*** Block opens ***
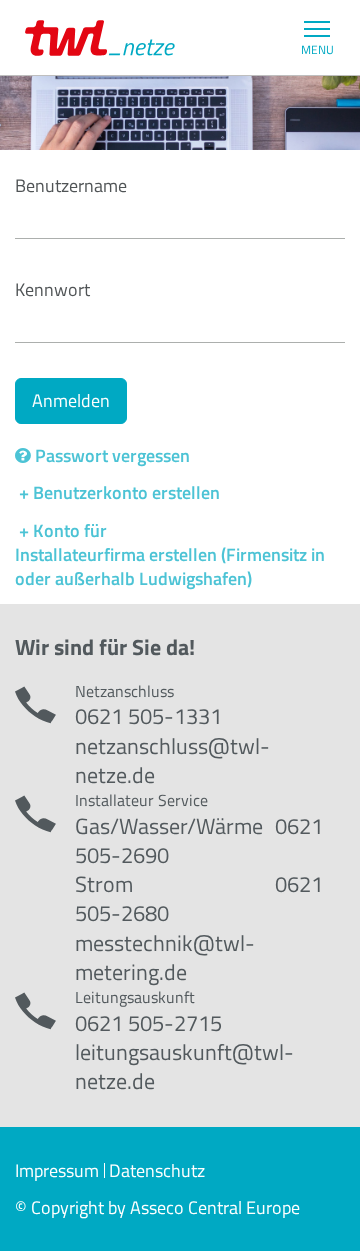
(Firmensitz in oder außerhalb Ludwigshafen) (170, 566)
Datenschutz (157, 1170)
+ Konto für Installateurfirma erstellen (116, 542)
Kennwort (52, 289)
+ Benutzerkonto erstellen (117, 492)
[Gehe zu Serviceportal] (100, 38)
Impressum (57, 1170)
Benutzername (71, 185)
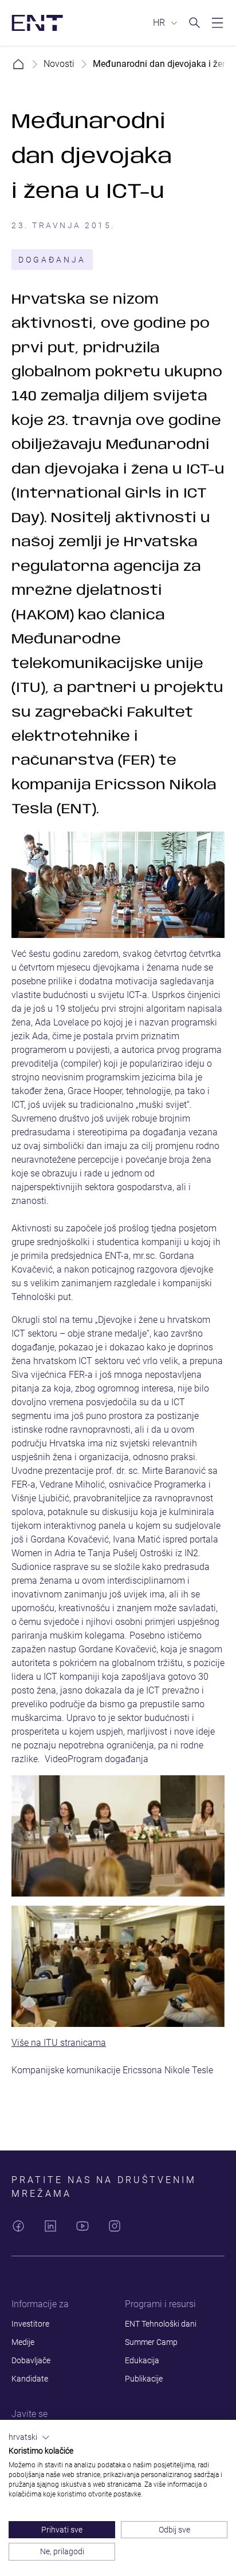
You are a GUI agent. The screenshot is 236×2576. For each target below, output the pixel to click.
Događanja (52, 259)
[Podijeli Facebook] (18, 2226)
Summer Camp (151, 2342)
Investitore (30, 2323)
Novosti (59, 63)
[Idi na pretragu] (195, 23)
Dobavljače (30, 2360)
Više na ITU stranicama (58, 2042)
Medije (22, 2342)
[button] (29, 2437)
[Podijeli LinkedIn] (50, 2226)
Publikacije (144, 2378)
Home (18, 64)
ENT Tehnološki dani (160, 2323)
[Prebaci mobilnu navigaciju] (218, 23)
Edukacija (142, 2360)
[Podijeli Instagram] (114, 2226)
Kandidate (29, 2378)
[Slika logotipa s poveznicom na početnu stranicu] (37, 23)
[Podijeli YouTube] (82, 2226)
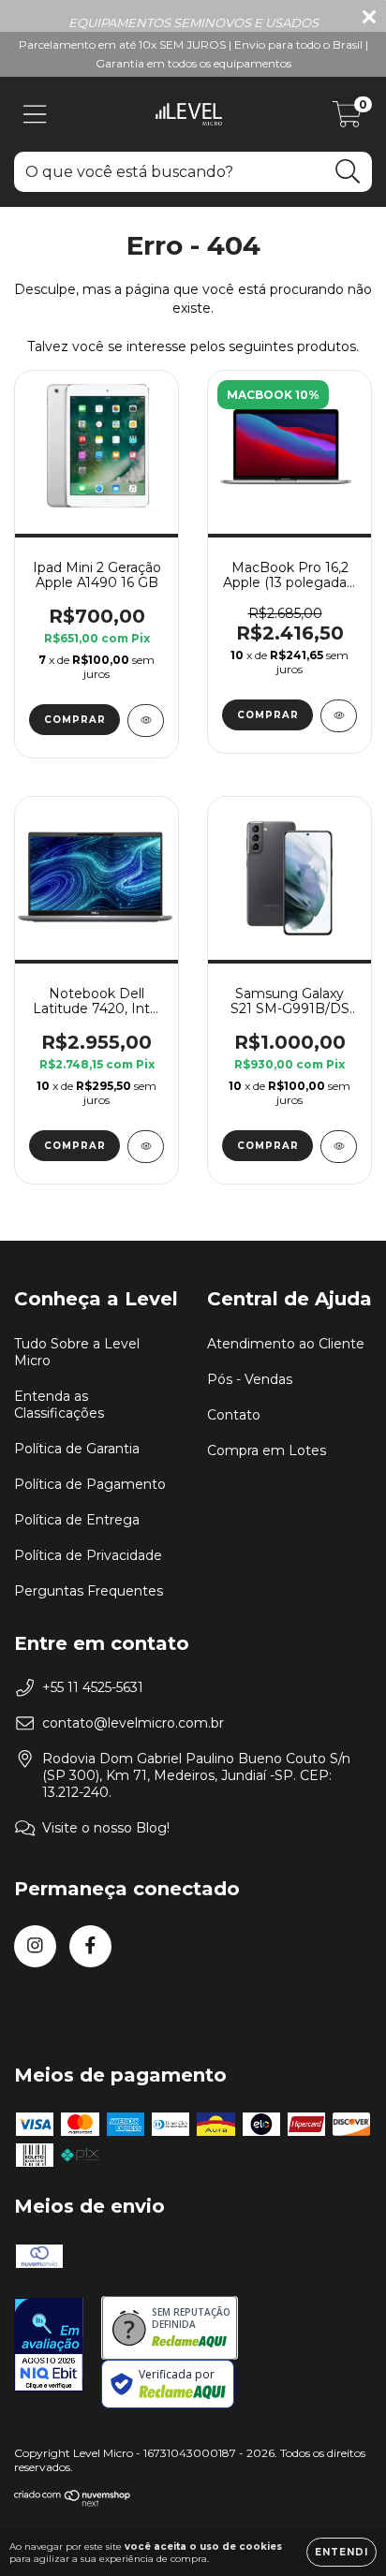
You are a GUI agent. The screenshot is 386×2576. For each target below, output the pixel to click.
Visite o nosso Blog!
*** Block closes ***
*** Block opens ***
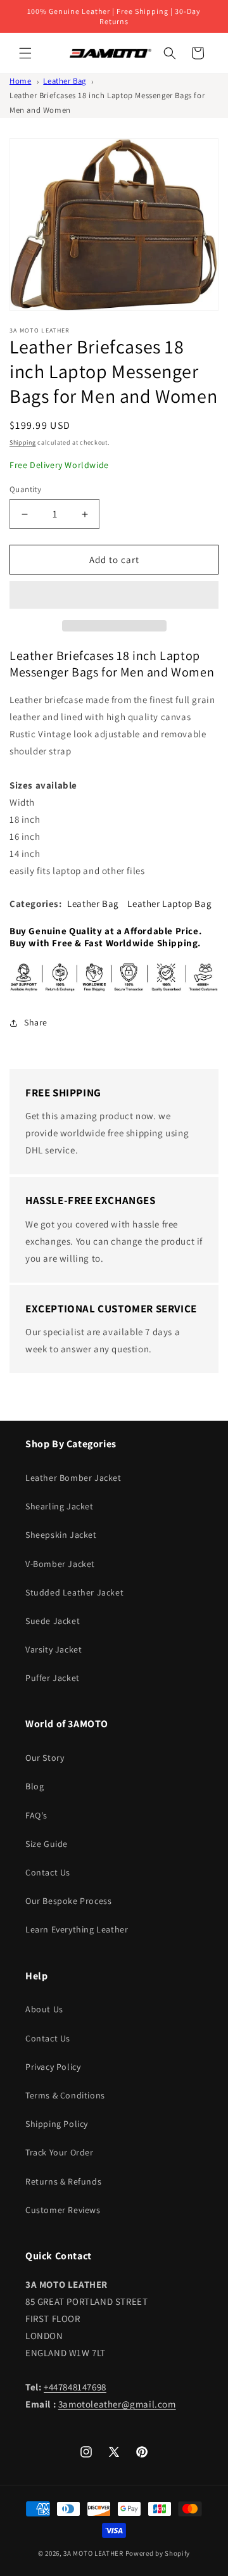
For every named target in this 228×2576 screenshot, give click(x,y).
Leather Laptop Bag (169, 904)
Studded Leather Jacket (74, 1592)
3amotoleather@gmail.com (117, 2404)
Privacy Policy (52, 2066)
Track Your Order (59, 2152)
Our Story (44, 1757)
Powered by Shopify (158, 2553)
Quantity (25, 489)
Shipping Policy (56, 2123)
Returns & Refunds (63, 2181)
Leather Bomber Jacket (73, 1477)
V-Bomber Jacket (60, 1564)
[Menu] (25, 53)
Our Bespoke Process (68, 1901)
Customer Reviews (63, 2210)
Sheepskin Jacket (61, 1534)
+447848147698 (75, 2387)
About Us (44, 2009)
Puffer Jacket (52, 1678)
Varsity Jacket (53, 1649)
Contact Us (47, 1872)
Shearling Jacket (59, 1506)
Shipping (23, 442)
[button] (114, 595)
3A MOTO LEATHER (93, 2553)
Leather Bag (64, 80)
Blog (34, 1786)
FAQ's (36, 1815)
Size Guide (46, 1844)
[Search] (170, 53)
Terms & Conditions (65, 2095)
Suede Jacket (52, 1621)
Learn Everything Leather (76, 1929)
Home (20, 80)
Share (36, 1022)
*** Block closes ***
- _Exercise prompt_: Look through the entries above; copy each line where the string "Jacket" appears.

- _Written response_:
Studded Leather Jacket (74, 1592)
Leather Bomber Jacket (73, 1477)
V-Bomber Jacket (60, 1564)
Sheepskin Jacket (61, 1534)
Puffer Jacket (52, 1678)
Varsity Jacket (53, 1649)
Shearling Jacket (59, 1506)
Suede Jacket (52, 1621)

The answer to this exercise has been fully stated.